--- Information given ---
= = = = =

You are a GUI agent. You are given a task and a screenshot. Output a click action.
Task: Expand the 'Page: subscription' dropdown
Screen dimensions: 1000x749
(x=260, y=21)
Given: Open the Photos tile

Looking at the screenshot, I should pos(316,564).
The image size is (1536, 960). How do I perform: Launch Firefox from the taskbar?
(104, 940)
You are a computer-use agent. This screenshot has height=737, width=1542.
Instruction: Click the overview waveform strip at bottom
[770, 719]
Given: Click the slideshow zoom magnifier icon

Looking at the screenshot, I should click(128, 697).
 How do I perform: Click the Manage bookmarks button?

= = = = =

--- Stated exercise ---
Rewrite all the lines above, switching "How do I perform" to "How can I carry out" and leaving everything else untouched.

--- Output for this task ---
You are a GUI agent. You are given a task and a screenshot. Output a click action.
Task: Expand the 'Page: subscription' dropdown
Screen dimensions: 1000x749
(x=260, y=21)
Given: Open the Photos tile

Looking at the screenshot, I should pos(316,564).
The image size is (1536, 960). How can I carry out: Launch Firefox from the taskbar?
(104, 940)
You are a computer-use agent. This screenshot has height=737, width=1542.
Instruction: Click the overview waveform strip at bottom
[770, 719]
Given: Click the slideshow zoom magnifier icon

Looking at the screenshot, I should click(128, 697).
 How can I carry out: Click the Manage bookmarks button?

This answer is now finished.